= Master of Surgery =

Advanced academic and clinical qualification

The Master of Surgery (Latin: Magister Chirurgiae) is an advanced qualification in surgery, primarily found in the UK. The generic abbreviation for the degree is MS, although individual universities may instead use ChM, MCh or MChir for their qualifications. At a typical medical school the program lasts two to three years. The possession of a medical degree is a prerequisite. An MS may be awarded for clinical or academic competency. The regulations may ask for surgical experience and a thesis topic that is not purely medical.

==History==

The Master of Surgery degree was introduced by the University of Glasgow in 1817 as the first degree in surgery offered by a British university. The course, although originally only two years in length, was more rigorous than the university's Doctor of Medicine and was immediately more popular, with 202 graduations in its first decade compared to 146 for the MD in the same period. The course was extended to three years in 1826 and then four years in 1839. The innovation of this degree was strongly opposed by the Faculty of Physicians and Surgeons of Glasgow (now the Royal College of Physicians and Surgeons of Glasgow), who saw it as encroaching on their right under their royal charter to control medicine and surgery in Glasgow, resulting in legal cases attempting to stop the university granting the degree that reached the House of Lords in 1840. Their decision forced graduates with the Master of Surgery to take the examinations of the faculty in order to practice in Glasgow (ended by the Medical Act 1858), but upheld the right of the university to award the degree.

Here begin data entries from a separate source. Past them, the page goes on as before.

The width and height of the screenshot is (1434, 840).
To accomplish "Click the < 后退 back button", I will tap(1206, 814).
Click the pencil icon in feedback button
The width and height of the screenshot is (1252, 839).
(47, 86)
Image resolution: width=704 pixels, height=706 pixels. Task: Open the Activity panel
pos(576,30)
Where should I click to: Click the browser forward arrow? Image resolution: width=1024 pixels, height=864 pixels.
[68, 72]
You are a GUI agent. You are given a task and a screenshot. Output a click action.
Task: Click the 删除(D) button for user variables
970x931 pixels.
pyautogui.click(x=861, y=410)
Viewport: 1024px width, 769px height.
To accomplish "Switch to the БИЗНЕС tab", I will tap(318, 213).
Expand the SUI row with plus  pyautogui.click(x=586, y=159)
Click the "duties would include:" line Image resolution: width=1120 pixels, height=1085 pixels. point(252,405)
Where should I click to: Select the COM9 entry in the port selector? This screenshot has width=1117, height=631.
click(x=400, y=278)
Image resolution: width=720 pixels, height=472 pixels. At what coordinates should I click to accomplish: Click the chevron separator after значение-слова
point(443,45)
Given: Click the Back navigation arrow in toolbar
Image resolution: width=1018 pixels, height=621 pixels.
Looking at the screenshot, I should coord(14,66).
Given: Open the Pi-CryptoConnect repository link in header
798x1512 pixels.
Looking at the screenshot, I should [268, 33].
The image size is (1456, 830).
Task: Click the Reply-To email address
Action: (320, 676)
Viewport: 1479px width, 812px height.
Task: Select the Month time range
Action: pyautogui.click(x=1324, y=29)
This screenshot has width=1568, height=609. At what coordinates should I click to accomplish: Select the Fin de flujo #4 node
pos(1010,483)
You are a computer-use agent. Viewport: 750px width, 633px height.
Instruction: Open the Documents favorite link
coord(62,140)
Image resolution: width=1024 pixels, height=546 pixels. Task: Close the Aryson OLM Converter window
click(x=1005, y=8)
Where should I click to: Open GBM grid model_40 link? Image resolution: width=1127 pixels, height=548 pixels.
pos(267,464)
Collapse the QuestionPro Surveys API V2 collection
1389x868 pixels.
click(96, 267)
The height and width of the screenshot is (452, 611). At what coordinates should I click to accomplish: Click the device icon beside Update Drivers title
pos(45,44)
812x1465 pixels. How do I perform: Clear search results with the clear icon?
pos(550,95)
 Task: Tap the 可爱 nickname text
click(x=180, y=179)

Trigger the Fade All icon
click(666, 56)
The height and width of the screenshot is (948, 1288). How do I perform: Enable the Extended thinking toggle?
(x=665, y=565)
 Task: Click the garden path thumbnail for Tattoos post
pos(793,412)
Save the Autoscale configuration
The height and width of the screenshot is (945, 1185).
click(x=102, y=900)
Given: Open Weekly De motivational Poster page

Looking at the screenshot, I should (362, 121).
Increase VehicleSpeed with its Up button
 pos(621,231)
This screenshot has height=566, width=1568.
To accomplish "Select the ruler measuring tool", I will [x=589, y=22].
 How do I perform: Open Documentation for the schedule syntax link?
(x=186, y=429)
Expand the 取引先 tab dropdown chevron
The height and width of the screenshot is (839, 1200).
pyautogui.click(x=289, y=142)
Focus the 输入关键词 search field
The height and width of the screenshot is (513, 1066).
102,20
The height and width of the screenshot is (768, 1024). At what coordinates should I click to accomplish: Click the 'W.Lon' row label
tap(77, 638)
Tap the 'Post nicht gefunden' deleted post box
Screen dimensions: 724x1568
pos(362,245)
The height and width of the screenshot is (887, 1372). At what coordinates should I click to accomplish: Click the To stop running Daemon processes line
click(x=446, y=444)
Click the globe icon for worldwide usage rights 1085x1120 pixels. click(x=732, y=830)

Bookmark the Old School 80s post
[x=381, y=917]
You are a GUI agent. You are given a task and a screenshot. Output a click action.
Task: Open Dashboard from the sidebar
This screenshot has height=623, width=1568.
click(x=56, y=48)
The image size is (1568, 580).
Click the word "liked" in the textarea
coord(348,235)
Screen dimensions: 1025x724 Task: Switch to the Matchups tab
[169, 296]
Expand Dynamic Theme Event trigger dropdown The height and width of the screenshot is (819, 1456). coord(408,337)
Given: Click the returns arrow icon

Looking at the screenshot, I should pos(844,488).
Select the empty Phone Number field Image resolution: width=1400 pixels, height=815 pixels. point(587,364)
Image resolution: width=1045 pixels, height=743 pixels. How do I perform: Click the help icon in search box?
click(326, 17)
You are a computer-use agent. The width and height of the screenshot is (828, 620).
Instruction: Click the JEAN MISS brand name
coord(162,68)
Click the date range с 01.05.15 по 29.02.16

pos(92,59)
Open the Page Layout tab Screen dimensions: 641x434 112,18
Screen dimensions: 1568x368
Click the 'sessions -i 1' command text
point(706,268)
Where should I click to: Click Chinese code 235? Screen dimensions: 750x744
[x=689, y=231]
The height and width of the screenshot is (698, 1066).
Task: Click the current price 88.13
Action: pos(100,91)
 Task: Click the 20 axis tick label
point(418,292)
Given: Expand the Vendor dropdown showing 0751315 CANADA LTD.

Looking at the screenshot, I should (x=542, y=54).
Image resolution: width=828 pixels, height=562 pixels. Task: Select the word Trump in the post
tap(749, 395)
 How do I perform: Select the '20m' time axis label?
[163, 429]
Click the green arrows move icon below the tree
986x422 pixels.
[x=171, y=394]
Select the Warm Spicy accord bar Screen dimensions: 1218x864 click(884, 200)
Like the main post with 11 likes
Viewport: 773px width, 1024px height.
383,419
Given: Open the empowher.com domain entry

In 1860, the commissioners the Universities (Scotland) Act 1858 made statutes for the Scottish universities of the time that established the degrees of Bachelor of Medicine and Master of Surgery in all of the universities of Scotland. These were awarded as a conjoint degree following a four year course. In 1892, the commissioners under the Universities (Scotland) Act 1889 made further statutes that changed the conjoint degree to Bachelor of Medicine and Bachelor of Surgery and converted the Master of Surgery into a higher degree, alongside the MD.

The Master of Surgery spread to England, where it was adopted by the University of Cambridge in 1860–61, over two decades before it instituted the Bachelor of Surgery. In 1895, Louisa Aldrich-Blake became the first woman to receiver a Master of Surgery, from the University of London. However, the growing popularity of the Fellowship of the Royal College of Surgeons (FRCS) led many universities to stop offering the Master of Surgery in the 20th century. By 1930, it could be studied at Cambridge, London, Bristol and Durham, as well as the Scottish universities, with considerable variation in the requirements between the institutions. The abbreviation used also varied considerably: MChir at Cambridge (changed from MC after the First World War to avoid confusion with the Military Cross), MS at London and Durham, and ChM at Bristol and the Scottish universities.

By the 1970s, the degree was normally taken after obtaining the FRCS. There continued to be considerable variation, with the degree lacking a standard definition. It was thus unclear whether the degree was intended to assess technical expertise or was a research degree, and what its intended role was in surgical training.